The results showed that Chinese Malaysian voters favoured the BN. No matter how hard Pakatan Rakyat leaders of Chinese descent tried to woo these voters, they still voted for the BN. The Chinese in Kuala Terengganu want a secular state. They still cannot accept hudud. It is difficult for PAS to gain the trust and support of Chinese voters if the party is unable to change in this respect.
Sin Chew editorial

The humiliation suffered by UMNO in the January 17, 2009 by-election in Kuala Trengganu, a seat previously held by one of its Deputy Ministers, is further proof that the party’s thumping in the March 2008 General Elections was the beginning of the end. Getting rid of its leader Abdullah Badawi will not alter UMNO’s fate; a future with Najib Razak will be no solution either.The party is no longer salvageable; UMNO is now beyond redemption.
M. Bakri Musa

Umno is too immersed in its own culture of patronage and has failed to realise that it cannot treat voters the same way it does party members. An independent poll on Kuala Terengganu voters found that more Malay Malaysians felt that their political power was at risk from "corrupt and self-serving leaders" than those who felt that non-Malay communities were a threat.
Deborah Loh

The state of flux points to many Malaysians having woken up to the fact. They want change in the most fundamental of ways: independence from a mindset that has left them colonized by an elite for its own benefit.

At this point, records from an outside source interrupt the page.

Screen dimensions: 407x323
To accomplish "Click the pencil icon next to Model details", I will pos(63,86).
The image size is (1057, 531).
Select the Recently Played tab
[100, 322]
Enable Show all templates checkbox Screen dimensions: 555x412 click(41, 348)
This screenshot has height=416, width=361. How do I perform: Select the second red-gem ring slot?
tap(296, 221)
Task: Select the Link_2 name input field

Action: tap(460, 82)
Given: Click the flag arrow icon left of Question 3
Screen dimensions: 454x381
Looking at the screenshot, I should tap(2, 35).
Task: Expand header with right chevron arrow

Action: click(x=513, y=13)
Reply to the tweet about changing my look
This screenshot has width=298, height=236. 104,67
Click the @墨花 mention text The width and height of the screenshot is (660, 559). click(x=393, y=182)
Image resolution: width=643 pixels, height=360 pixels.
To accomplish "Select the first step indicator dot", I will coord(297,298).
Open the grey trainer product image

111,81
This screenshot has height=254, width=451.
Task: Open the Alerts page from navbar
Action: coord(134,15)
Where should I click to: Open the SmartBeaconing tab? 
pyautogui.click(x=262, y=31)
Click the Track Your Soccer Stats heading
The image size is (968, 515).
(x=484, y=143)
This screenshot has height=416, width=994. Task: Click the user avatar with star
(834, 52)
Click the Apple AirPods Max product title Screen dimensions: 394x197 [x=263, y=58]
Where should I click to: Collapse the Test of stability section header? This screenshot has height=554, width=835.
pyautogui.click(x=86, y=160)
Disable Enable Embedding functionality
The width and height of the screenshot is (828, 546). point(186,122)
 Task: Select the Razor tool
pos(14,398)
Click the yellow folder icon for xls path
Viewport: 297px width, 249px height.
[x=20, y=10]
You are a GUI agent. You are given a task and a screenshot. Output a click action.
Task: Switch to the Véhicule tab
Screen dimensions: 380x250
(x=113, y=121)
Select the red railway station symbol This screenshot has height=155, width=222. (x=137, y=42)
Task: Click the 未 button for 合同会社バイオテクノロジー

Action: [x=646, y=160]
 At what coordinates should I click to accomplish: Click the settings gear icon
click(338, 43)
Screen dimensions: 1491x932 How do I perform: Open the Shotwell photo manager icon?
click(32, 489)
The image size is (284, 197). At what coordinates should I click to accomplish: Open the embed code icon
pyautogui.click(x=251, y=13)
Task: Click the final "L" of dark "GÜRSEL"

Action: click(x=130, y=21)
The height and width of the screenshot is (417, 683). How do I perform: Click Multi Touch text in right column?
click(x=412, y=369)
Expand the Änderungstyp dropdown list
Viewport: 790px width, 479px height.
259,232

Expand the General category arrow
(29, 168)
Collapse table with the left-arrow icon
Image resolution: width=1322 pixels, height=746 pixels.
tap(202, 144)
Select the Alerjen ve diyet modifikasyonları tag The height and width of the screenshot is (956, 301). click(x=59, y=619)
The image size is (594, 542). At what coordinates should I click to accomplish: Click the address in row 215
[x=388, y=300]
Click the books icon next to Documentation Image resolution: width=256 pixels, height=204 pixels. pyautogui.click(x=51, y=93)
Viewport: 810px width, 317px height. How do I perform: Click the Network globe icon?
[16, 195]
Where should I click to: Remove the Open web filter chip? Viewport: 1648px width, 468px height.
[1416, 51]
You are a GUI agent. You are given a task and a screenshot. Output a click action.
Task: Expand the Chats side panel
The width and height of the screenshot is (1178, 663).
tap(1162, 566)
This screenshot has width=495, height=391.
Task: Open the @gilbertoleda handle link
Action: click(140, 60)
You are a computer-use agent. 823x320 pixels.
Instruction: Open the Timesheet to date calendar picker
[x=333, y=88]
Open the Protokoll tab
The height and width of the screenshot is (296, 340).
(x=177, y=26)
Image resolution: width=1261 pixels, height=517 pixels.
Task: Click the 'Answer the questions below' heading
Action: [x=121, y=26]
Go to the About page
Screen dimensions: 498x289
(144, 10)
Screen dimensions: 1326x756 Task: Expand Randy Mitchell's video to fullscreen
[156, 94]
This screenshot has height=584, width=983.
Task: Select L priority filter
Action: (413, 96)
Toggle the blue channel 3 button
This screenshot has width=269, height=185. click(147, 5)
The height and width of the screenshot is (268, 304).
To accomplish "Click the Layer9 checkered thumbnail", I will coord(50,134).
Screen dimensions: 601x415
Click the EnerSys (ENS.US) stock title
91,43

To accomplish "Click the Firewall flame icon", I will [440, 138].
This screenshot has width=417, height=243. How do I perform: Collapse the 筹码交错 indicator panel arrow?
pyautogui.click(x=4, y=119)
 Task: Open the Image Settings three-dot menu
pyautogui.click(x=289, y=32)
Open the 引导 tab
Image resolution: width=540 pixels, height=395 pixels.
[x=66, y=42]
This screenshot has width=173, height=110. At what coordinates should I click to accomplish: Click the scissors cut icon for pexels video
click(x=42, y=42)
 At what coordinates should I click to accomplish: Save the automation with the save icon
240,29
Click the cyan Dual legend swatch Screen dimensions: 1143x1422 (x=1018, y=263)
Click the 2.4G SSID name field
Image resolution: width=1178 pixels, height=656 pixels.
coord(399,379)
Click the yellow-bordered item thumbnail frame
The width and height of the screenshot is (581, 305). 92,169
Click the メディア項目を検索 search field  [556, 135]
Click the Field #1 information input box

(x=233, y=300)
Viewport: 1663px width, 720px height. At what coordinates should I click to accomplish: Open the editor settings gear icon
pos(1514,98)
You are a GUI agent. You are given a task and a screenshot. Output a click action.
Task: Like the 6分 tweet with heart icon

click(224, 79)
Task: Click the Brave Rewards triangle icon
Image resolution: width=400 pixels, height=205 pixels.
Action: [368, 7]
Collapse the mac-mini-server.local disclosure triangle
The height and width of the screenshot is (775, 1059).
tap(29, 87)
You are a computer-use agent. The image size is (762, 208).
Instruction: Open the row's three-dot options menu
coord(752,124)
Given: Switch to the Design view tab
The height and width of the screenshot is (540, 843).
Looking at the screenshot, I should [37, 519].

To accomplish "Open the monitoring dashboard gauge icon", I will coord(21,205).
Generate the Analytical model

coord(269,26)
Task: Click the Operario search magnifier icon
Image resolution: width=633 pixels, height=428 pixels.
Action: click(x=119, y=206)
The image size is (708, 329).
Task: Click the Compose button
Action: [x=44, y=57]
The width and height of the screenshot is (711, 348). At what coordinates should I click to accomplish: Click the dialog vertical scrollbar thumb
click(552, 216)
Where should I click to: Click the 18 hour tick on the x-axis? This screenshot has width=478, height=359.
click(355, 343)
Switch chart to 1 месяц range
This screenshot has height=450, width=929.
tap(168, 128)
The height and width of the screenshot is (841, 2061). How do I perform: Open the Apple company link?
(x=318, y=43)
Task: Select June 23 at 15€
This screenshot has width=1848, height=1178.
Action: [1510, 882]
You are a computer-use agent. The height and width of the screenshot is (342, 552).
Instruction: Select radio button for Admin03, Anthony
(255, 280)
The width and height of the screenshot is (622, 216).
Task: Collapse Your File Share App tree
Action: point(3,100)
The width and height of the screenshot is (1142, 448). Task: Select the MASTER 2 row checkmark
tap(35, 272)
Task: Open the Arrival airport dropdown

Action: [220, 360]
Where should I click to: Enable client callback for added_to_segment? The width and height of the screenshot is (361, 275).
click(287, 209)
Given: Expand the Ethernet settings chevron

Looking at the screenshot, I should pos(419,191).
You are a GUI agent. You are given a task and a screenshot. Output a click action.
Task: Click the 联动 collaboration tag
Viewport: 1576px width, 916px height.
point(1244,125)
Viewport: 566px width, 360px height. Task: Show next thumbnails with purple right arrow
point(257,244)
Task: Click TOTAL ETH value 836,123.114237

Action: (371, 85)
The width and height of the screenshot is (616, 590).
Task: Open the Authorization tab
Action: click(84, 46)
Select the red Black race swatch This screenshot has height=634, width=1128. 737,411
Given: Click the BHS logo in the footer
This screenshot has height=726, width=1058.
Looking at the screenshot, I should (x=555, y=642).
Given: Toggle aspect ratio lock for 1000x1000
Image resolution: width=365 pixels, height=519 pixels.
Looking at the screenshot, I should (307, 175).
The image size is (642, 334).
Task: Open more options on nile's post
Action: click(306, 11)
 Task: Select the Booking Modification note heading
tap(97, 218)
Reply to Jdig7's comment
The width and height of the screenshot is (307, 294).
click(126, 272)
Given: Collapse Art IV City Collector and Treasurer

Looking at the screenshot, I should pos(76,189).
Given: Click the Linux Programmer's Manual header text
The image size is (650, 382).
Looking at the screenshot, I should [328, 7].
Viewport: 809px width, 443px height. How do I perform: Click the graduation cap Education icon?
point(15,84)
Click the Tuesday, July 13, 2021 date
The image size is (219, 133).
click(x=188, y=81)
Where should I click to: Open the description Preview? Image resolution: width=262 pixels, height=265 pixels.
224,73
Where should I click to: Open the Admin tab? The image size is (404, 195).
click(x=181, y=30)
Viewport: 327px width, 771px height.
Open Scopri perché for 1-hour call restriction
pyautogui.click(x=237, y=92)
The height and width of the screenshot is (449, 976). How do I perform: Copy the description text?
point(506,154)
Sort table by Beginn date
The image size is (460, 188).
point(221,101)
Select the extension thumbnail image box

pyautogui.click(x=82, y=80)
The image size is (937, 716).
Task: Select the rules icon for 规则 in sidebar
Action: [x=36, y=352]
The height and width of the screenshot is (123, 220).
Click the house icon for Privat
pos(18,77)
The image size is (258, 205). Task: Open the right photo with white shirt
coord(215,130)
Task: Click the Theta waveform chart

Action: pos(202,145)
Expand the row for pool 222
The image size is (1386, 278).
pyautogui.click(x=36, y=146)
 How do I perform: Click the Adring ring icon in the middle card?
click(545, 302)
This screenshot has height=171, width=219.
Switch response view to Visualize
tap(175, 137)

They are not fastidious as to who it is that becomes the Prime Minister of this country or who it is that forms the government. All they want is a government made up of men and women who believe in the ideals that the founders of this nation thought were a solid basis for a glorious future for all Malaysians. They want those men and women to believe in these ideals enough to get on with what needs to be done as a government of the people, by the people, and for the people. They want the respect that each and every one of them is entitled to as a citizen.
Malik Imtiaz

BN is on the back foot now not because it's divided but eroded. Its lesser components, such as Gerakan and SAPP, have fallen away or grown moribund. Of its three principal parties, the MIC has circled its wagons against an electorate that rejected it in March 2008. The MCA, on its part, continues to serve its own survival well enough, and in so doing was rewarded by the Chinese voters of KT largely abiding by it and BN last Saturday. But they were not enough to stanch the haemorrhage of faith in Umno, as Malay voters swung away from BN to deliver victory by a quadrupled majority to Pas.
NST Editorial

I found that for the salurans where the average age of the voters was below 35, the level of BN support decreased by 4.4%. For the salurans where the average voter age was from 35 to 55, the decrease in BN support was 1.5%, and for salurans with voters above 55, the decrease in the level of BN support was 0.8%. This is unmistakable evidence of a trend towards voting for the opposition among younger voters regardless of race.
Ong Kian Ming

UMNO - Come down from the high chairs. Stop from being treated like Kings, Lords and Masters. Sit on the plastic chairs with the rakyat and the voters. You are Wakil Rakyat. You are elected by them. You are not their Lords and Masters. They are, in fact, your Masters; and
They elected you. They never elected your spouses, your children, your sons- and daughters-in-law, your kins and clansmen.